## To do
Word for word, set down the lines from the one that contains "This screenshot has height=562, width=1000." through the final line of the data; no pictures belong in the copy.

>>>

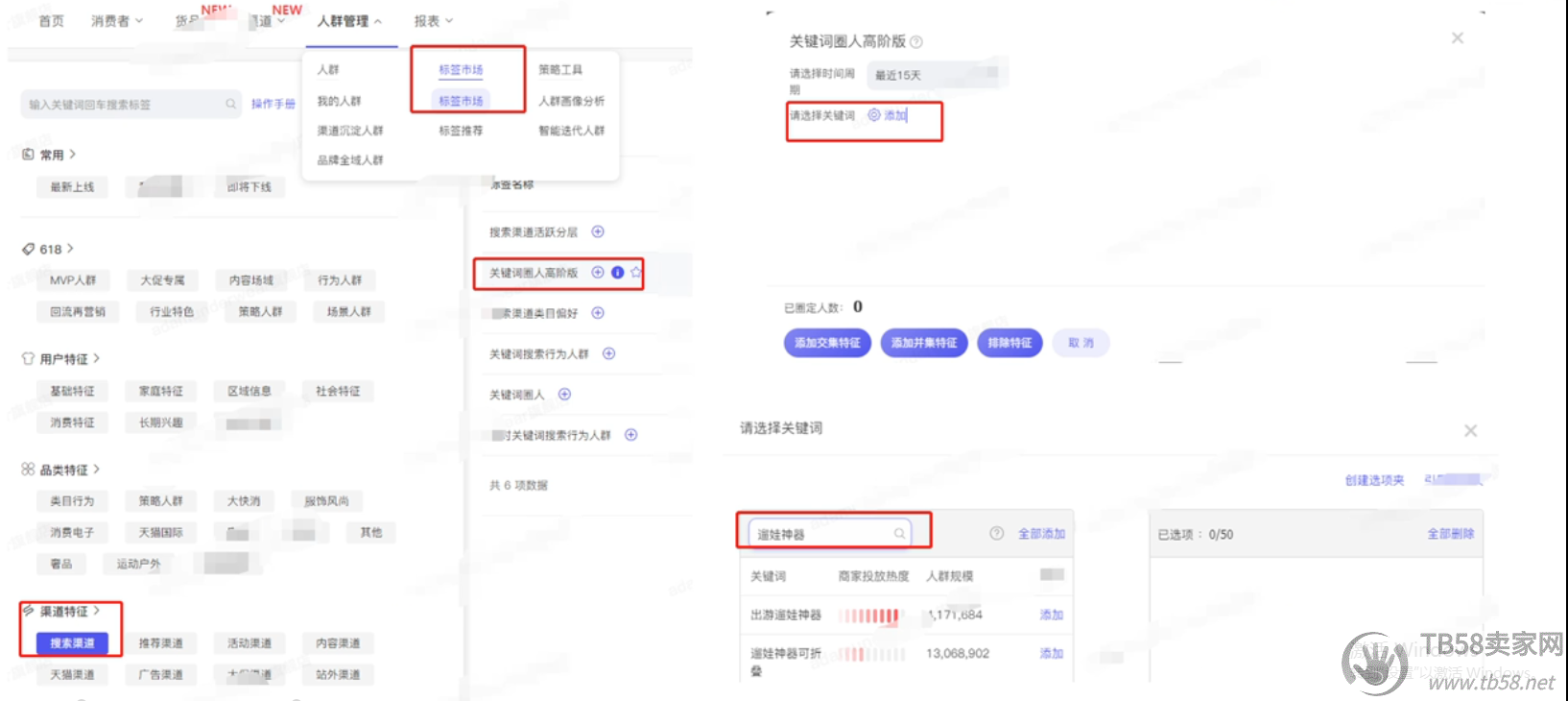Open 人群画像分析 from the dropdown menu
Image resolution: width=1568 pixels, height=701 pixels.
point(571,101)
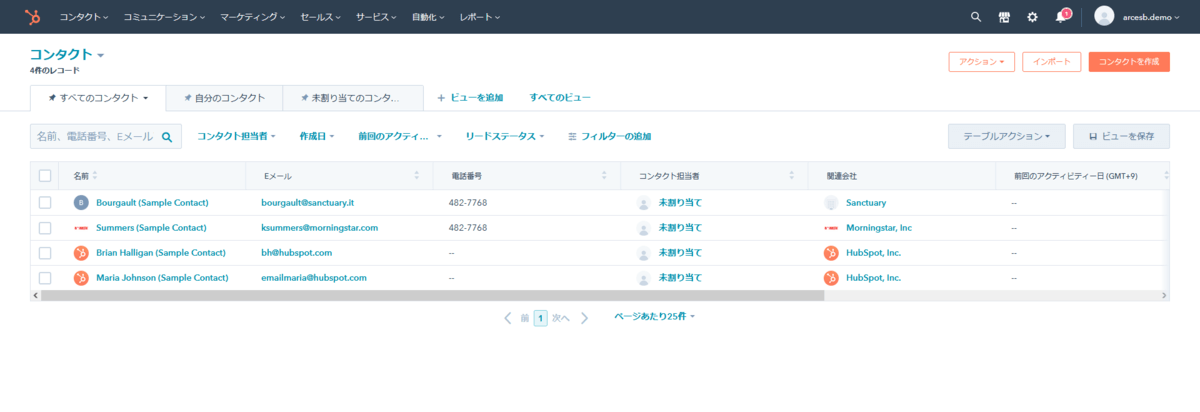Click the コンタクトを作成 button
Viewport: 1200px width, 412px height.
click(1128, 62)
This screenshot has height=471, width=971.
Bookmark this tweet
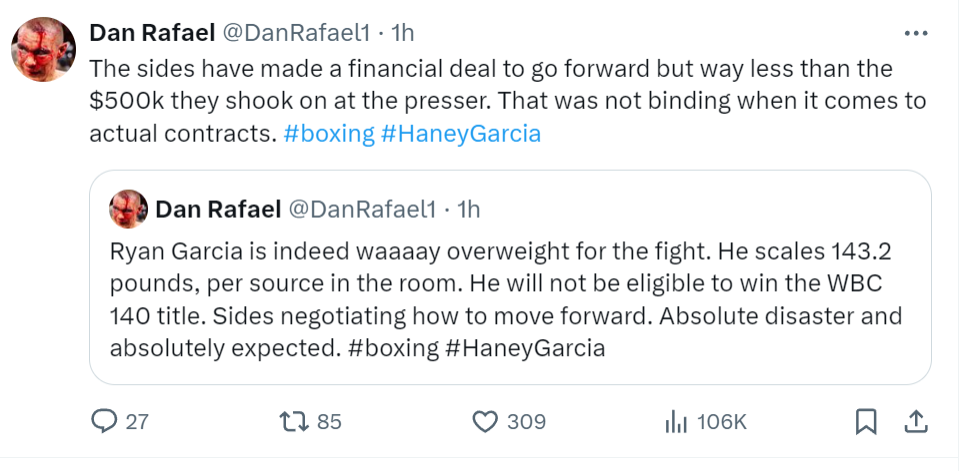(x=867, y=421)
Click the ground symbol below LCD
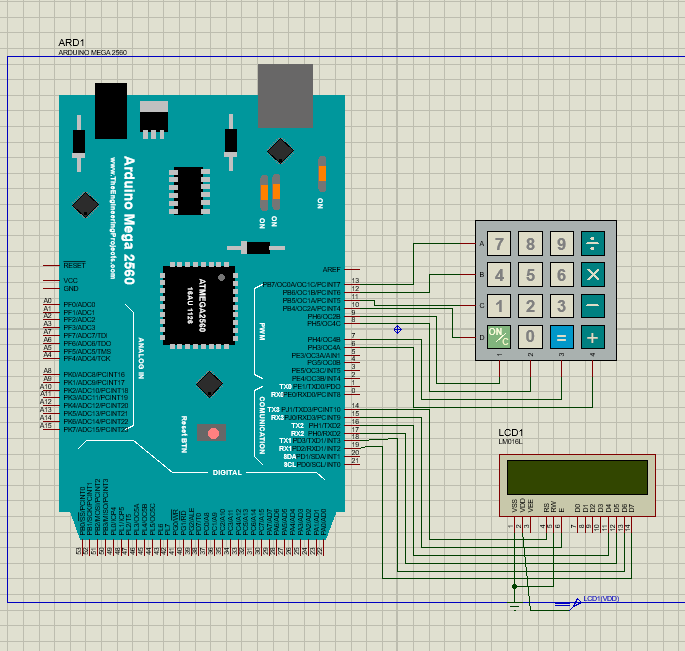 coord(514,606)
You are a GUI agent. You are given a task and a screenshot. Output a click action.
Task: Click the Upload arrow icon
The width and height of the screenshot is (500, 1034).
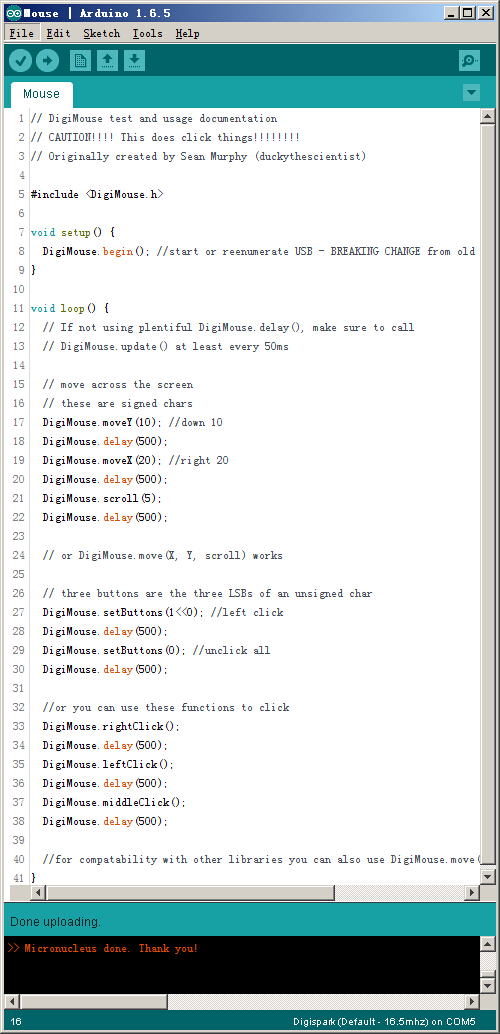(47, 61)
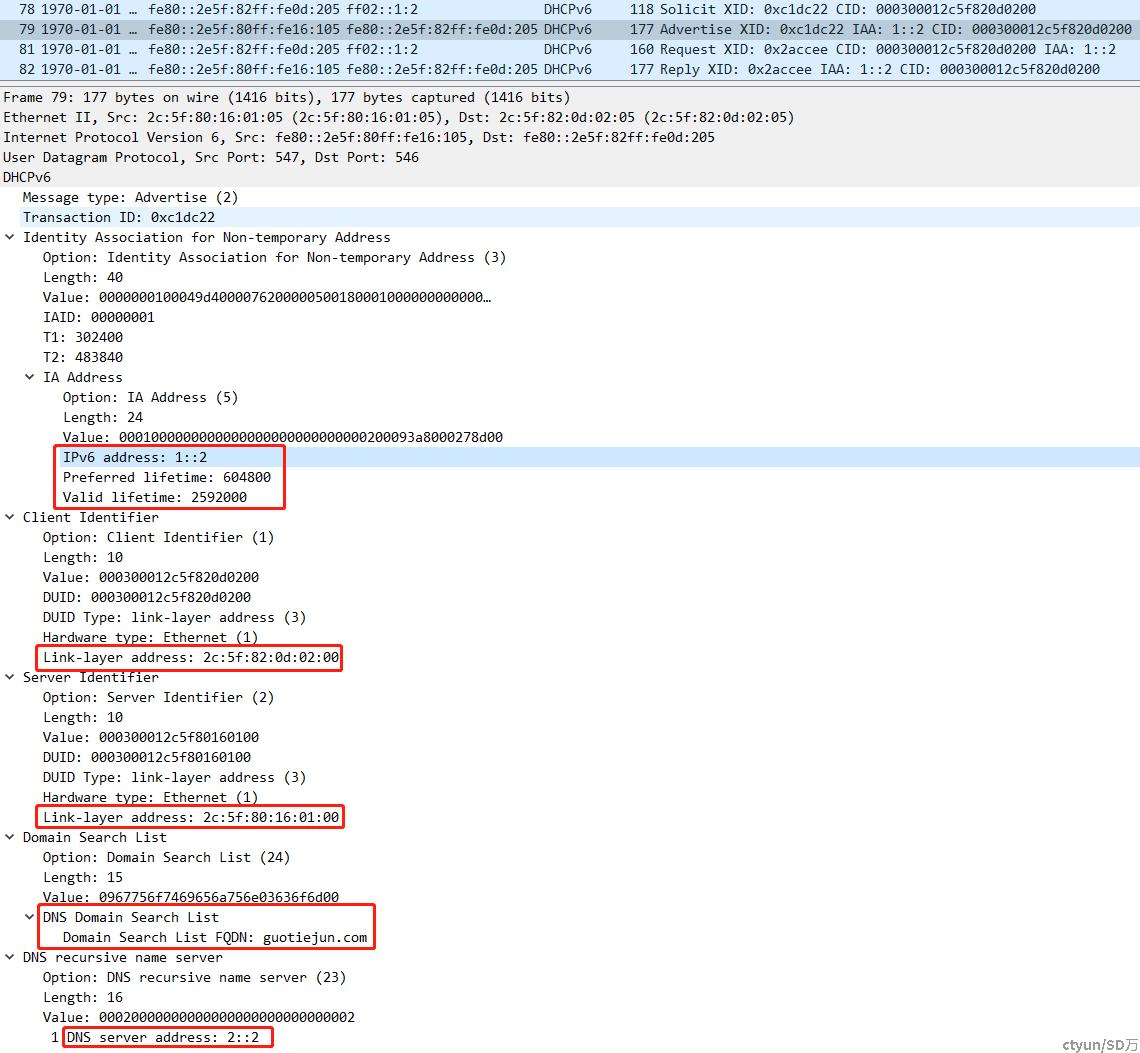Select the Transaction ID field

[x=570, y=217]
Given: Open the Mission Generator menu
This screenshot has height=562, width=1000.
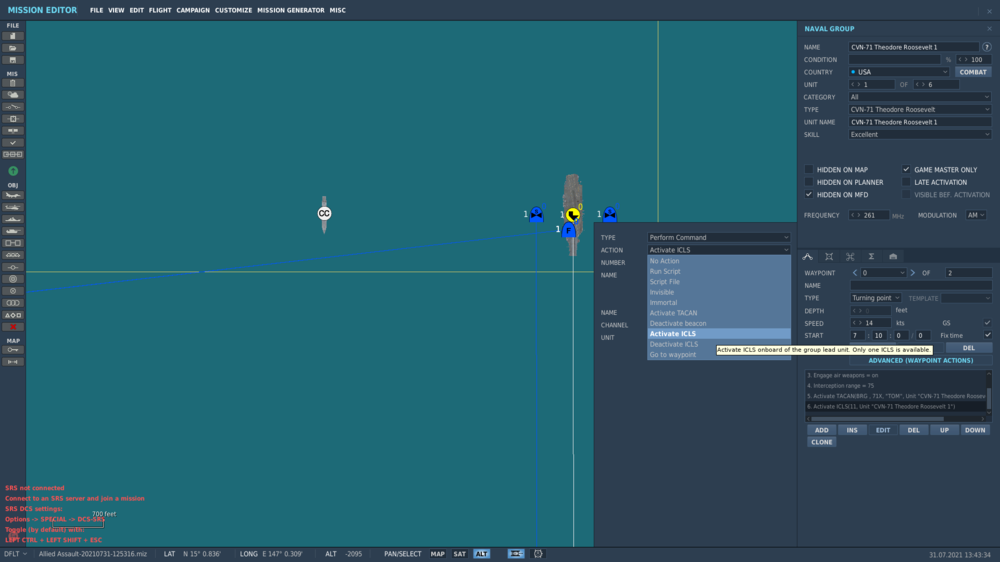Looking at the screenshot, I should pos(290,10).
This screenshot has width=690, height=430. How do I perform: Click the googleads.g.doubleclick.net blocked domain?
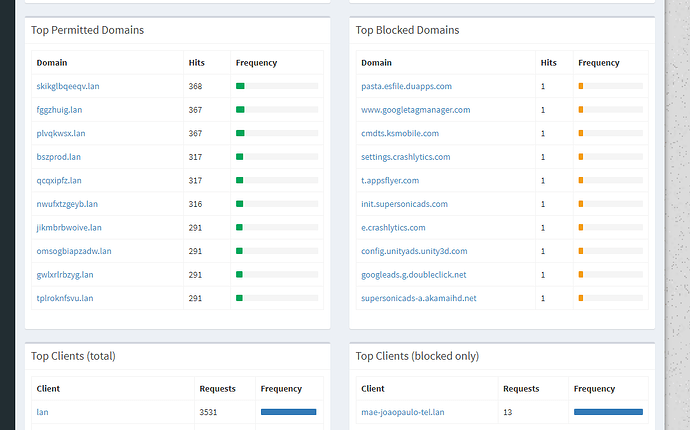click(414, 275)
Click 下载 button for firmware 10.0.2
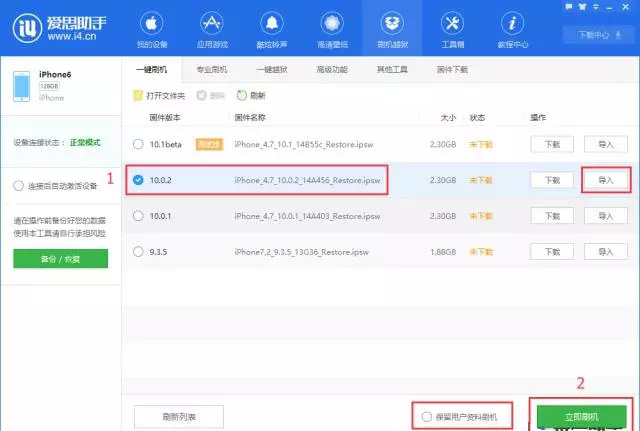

<<<

## Answer section
This screenshot has height=562, width=1000.
Looking at the screenshot, I should pos(290,10).
This screenshot has width=690, height=430. How do I perform: Click the googleads.g.doubleclick.net blocked domain?
click(414, 275)
Click 下载 button for firmware 10.0.2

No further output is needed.